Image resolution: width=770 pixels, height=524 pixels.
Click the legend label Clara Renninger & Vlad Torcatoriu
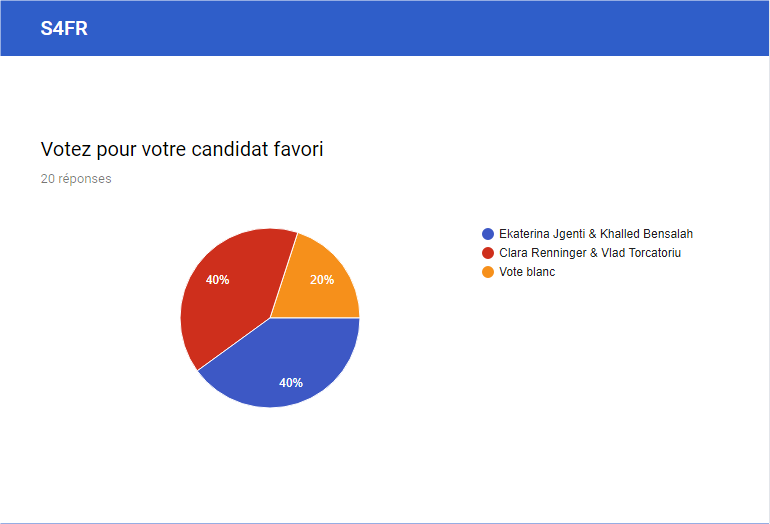[590, 253]
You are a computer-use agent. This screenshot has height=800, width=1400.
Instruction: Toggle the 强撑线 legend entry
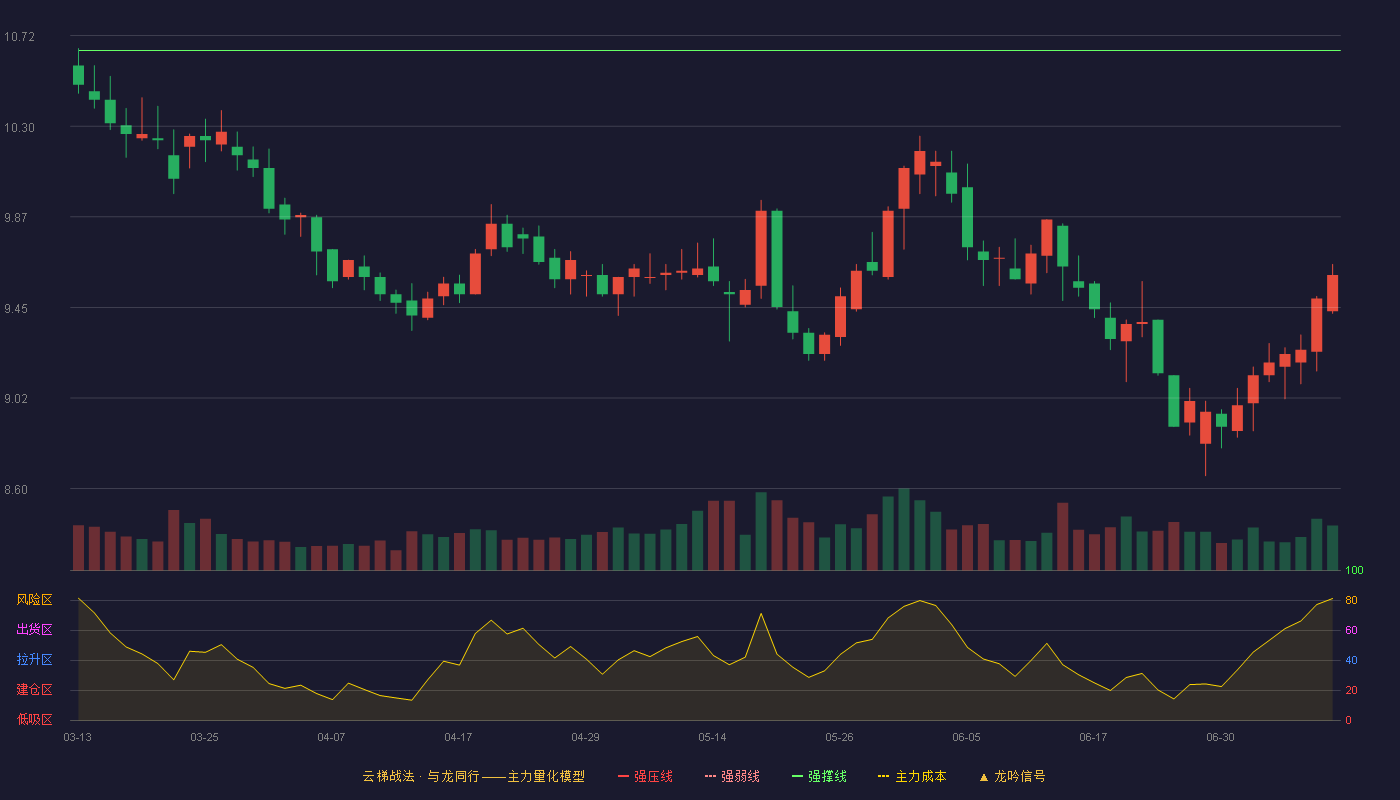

- OBJECTIVE
Gather every line of the entries above that contains the string "width", and list each one in full.

- EXERCISE SOLUTION
Image resolution: width=770 pixels, height=524 pixels.
You are a computer-use agent. This screenshot has height=800, width=1400.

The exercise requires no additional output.